Excerpt. © Reprinted by permission. All rights reserved.
The Last Boy at St. Edith’s
ONE
IT WAS THE THIRD DAY of the ninth week of school when Jeremy Miner decided to get kicked out of seventh grade.
He’d been sitting on a school bus waiting to go to MacArthur Prep to cheer on his sister Rachel and the rest of the St. Edith’s championship volleyball team. He’d been late, one of the last people on the bus, which meant he had to sit up front behind Mr. Reynolds.
Jeremy probably should have liked Mr. Reynolds more than he did. Reynolds was the language arts teacher, and Jeremy loved to read, not to mention he was the only male teacher at the school and the faculty advisor of the Film Club, Jeremy’s favorite after-school activity.
But there was something irritating about Reynolds. Maybe it was the fussy way he laid his finger next to his mouth when he was listening to a student, or how he called Jeremy “Mr. Miner” with such overpronounced emphasis on the “Mr.” that the girls in the back of the class would titter.

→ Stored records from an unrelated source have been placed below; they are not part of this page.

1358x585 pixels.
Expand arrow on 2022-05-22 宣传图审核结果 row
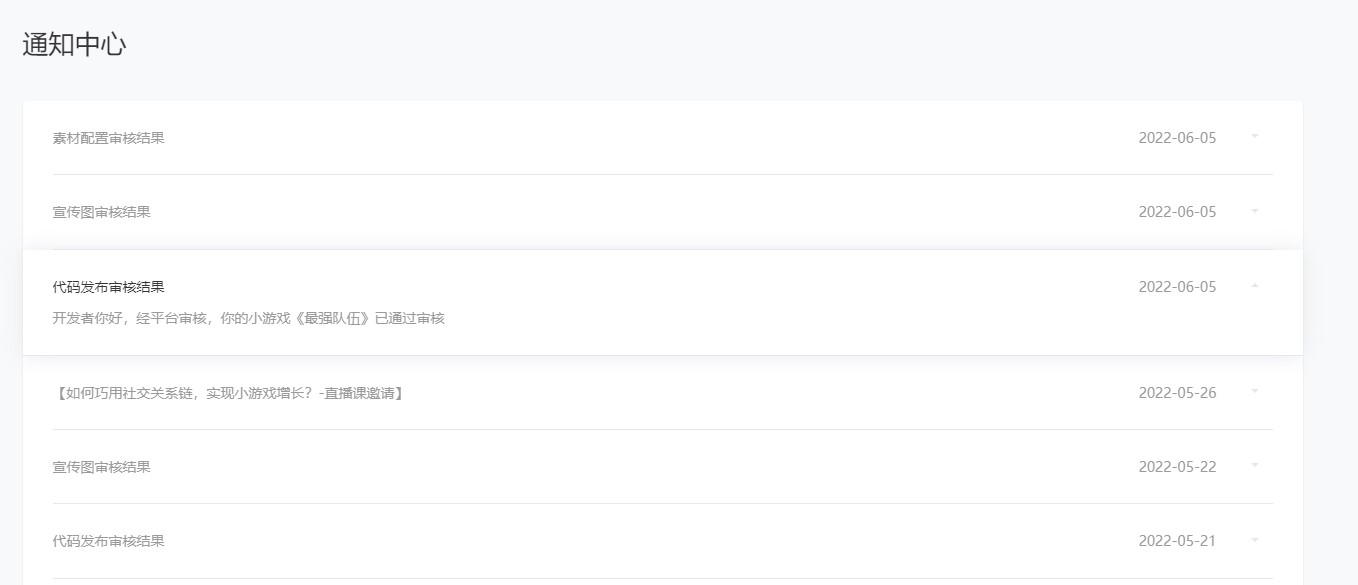point(1255,466)
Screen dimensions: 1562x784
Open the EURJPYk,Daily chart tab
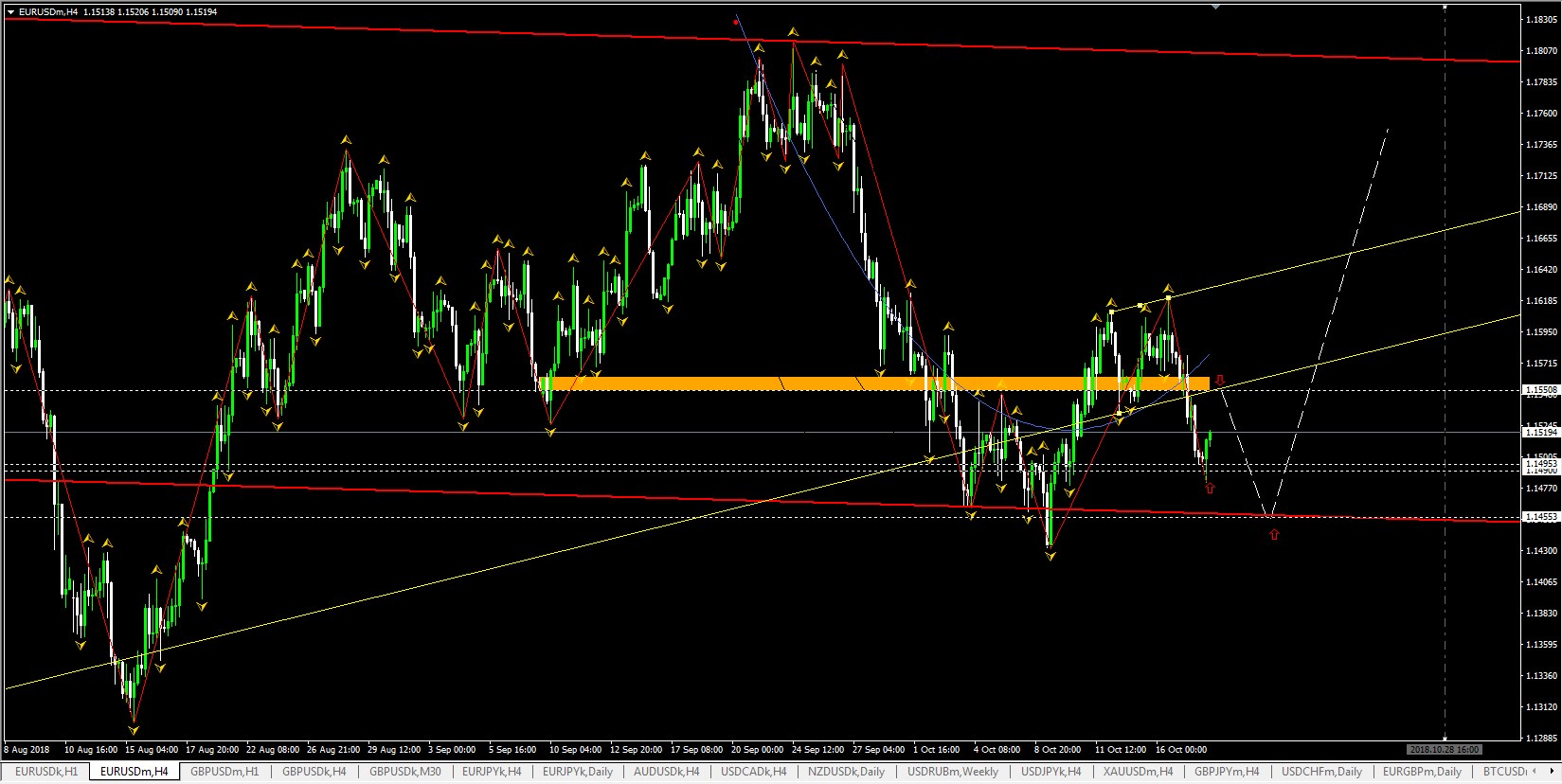click(577, 772)
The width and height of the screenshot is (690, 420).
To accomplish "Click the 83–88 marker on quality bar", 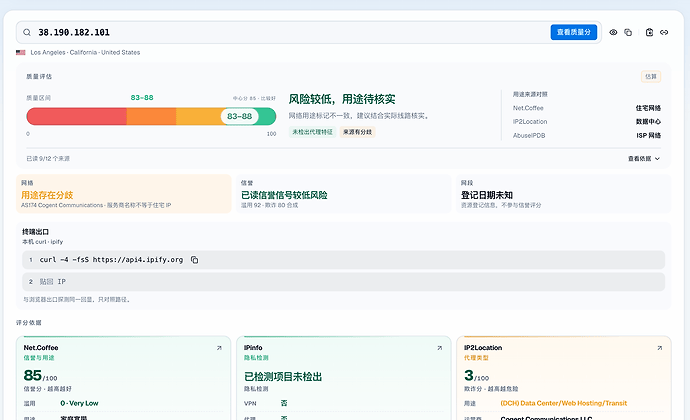I will [239, 116].
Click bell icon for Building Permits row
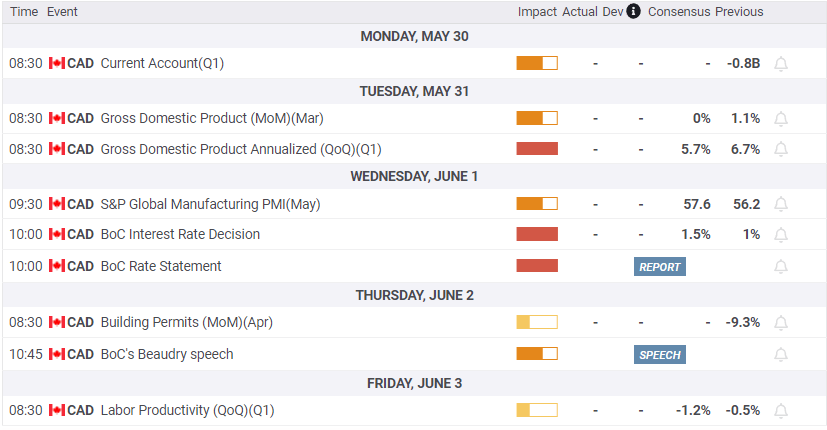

The driver was starting to close the door when Claudia darted onto the bus and slid into the seat next to Jeremy, the yard of ball chain wrapped around her neck and wrists looking like armor in contrast to the shredded pink tights she wore under her plaid skirt.
“Did you hear?” she hissed.
Claudia Hoffmann was one of Jeremy’s best friends. She was a year older than everyone else in their grade because her mother was Italian and her father was German and they’d lived in London, New Zealand, and Hong Kong when she was little. Somewhere along the way she missed a year of school. Claudia sometimes took the extra year as permission to dominate everyone else. (Not that she actually needed permission to do what she wanted most of the time.)
“No, what?”
“Andrew Marks transferred to Hereford Country Day.”
Jeremy let out a long breath and slumped down in his seat. “Oh no.”
Jeremy hadn’t particularly liked Andrew—nobody did—he brushed his teeth only about once a week, for one, and he talked about the Boston Red Sox far more than any one person should ever talk about anything. Andrew was the kind of guy Jeremy’s mom always said he should “make an effort with” and “try to get to know better.” But Jeremy figured that probably meant spending more time with Andrew, and since the time they spent together as the sole members of the boys’ tennis team was already pretty tedious, he couldn’t see how hanging out even more would improve things.
But Andrew did have one redeeming quality—he was male.
Because Jeremy had a girl problem. Or, more accurately, a girls problem. Four hundred and seventy-five of them, including his older sister, Rachel, who was in the eighth grade, and his younger sister, Jane, who was in fourth. That’s how many girls went to St. Edith’s Academy.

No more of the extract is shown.